Work task: Within the entries below, find every line that has the string "computer", then copy it.

Collected data entries:
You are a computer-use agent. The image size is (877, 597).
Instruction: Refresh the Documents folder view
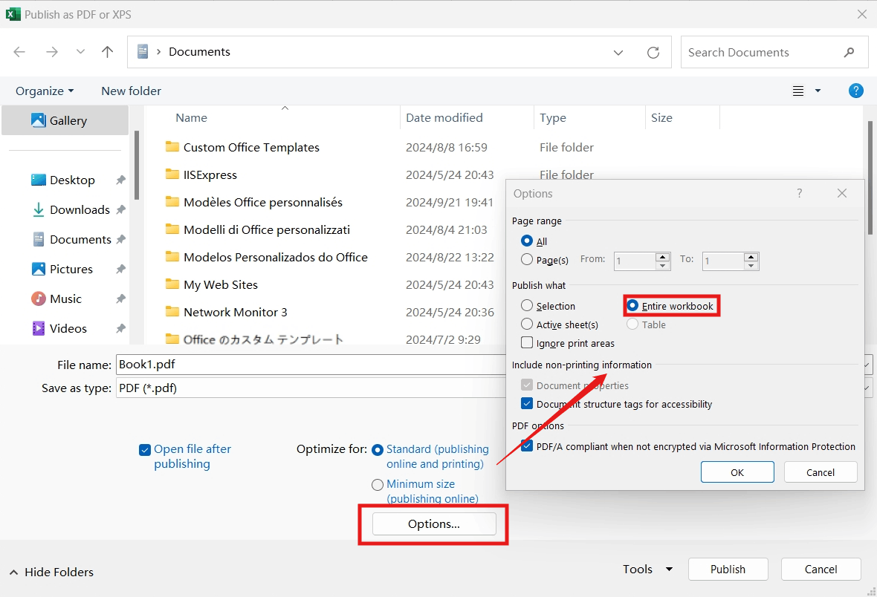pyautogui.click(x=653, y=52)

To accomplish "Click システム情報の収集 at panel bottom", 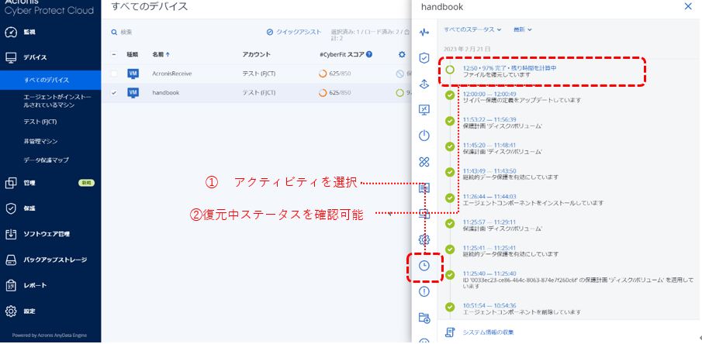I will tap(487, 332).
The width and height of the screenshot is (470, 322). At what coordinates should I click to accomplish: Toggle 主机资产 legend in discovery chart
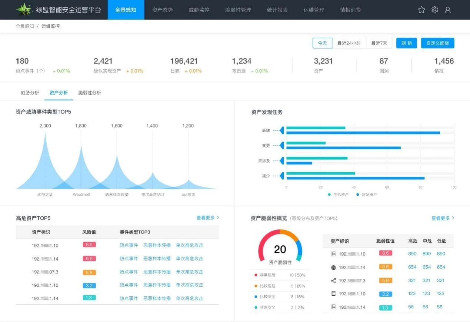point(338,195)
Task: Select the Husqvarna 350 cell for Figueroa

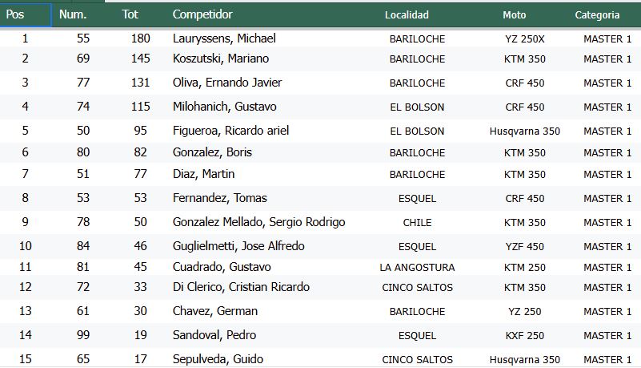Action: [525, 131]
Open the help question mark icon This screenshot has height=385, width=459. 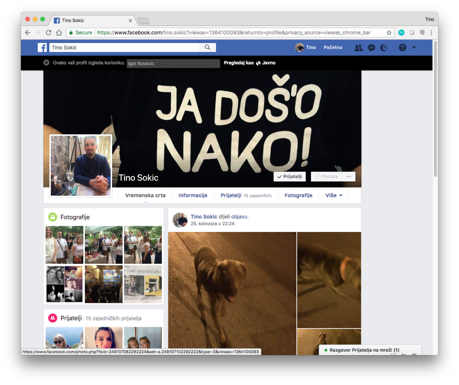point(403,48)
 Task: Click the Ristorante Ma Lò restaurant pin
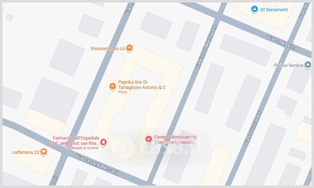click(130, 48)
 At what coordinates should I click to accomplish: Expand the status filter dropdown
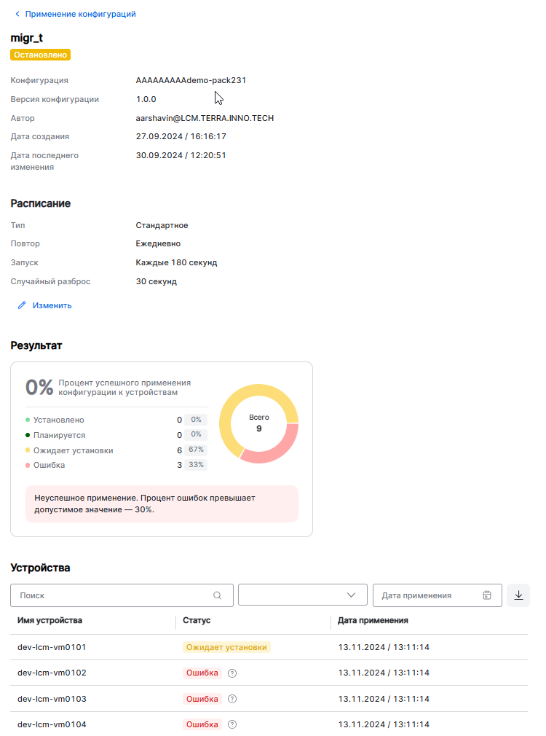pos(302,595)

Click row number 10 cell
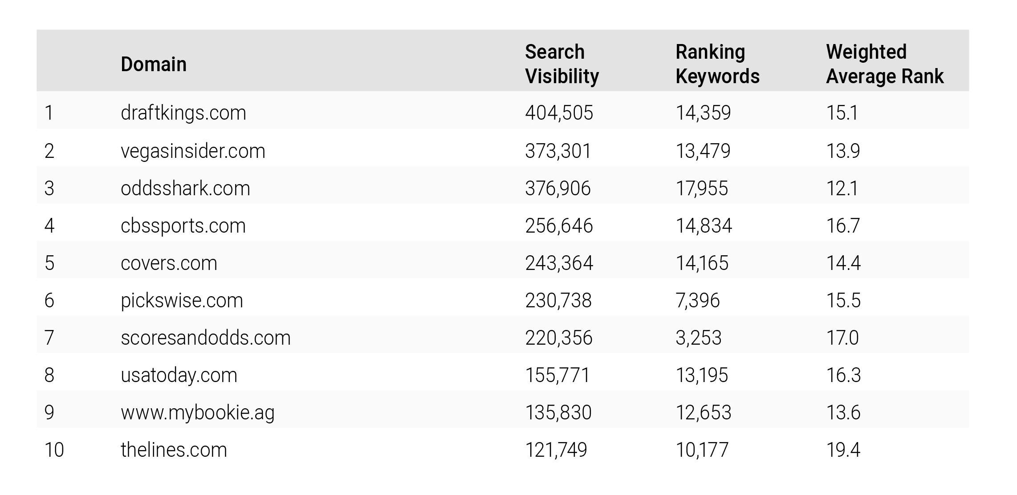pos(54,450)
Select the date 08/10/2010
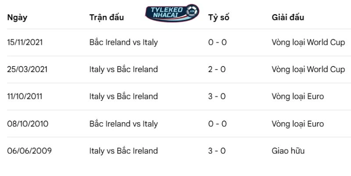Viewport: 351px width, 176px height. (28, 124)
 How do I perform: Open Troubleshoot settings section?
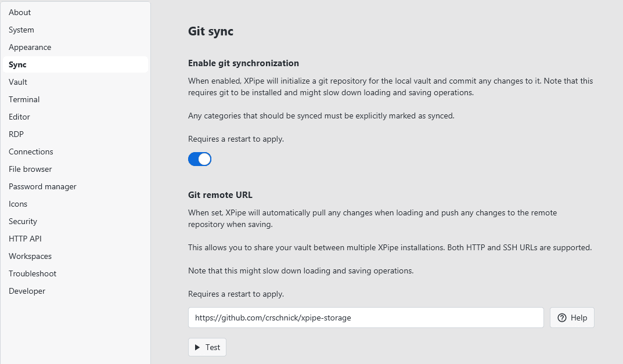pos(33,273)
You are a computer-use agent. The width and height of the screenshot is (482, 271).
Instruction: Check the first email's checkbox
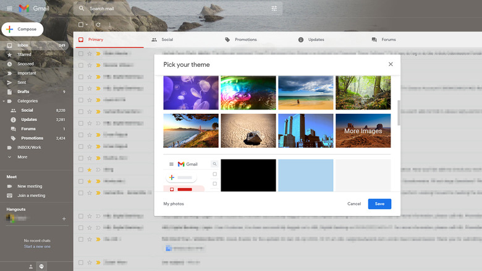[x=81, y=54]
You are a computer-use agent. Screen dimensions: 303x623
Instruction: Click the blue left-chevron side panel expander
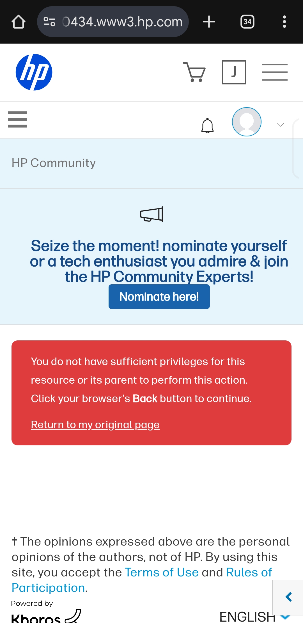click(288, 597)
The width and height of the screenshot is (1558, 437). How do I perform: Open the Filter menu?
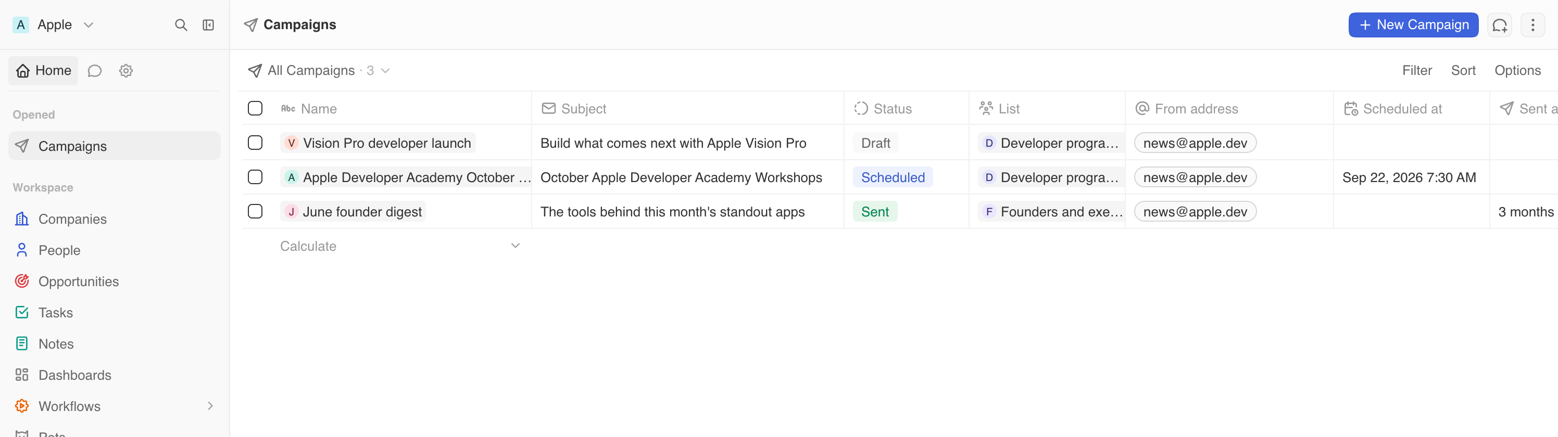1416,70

Task solution:
You are a computer-use agent. The image size is (877, 597).
You are a computer-use agent. The width and height of the screenshot is (482, 271).
You are a computer-use agent. Screen dimensions: 303x623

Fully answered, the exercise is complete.